### ASSIGNED TASK
The stretch wanted below opens at the line containing "This screenshot has height=2576, width=994." and closes at the line containing "Task: Select the". Please return it exactly, with no other lines.

Pixel coordinate grounding data:
----

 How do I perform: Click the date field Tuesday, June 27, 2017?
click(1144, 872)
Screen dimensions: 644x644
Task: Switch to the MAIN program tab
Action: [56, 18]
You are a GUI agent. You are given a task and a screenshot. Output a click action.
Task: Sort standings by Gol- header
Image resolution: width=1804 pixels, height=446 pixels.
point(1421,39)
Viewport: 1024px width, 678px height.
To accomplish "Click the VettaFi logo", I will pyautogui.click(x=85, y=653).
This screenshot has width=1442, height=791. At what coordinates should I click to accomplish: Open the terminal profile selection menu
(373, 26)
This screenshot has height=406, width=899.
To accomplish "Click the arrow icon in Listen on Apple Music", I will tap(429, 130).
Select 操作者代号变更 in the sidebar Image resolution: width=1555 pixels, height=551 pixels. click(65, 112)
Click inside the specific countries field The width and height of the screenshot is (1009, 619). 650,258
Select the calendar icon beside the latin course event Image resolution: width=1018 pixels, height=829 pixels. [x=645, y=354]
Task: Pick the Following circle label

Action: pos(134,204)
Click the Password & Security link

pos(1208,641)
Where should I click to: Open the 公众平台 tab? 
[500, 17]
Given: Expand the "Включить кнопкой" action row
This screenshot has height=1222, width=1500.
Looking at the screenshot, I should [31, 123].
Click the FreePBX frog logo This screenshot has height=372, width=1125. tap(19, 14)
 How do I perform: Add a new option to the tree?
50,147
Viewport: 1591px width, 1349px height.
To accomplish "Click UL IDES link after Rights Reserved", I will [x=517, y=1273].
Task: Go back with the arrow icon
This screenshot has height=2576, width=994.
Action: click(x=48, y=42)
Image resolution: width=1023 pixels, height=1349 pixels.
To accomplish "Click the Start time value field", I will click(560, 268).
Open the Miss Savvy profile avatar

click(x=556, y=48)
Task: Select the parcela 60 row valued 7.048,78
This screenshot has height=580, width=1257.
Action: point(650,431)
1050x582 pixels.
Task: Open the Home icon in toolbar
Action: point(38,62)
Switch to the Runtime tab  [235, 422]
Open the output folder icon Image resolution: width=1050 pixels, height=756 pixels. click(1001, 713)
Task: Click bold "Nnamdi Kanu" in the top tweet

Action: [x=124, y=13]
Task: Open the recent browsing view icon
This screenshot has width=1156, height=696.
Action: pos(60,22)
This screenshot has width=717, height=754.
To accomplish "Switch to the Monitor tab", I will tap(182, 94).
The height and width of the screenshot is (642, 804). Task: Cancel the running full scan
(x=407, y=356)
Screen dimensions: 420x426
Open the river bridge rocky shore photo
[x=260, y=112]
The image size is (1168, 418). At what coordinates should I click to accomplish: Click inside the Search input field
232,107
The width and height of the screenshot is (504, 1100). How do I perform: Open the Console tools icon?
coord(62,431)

----

### EXERCISE RESPONSE
This screenshot has height=2576, width=994.
Action: click(x=48, y=42)
Image resolution: width=1023 pixels, height=1349 pixels.
To accomplish "Click the Start time value field", I will click(560, 268).
Open the Miss Savvy profile avatar

click(x=556, y=48)
Task: Select the parcela 60 row valued 7.048,78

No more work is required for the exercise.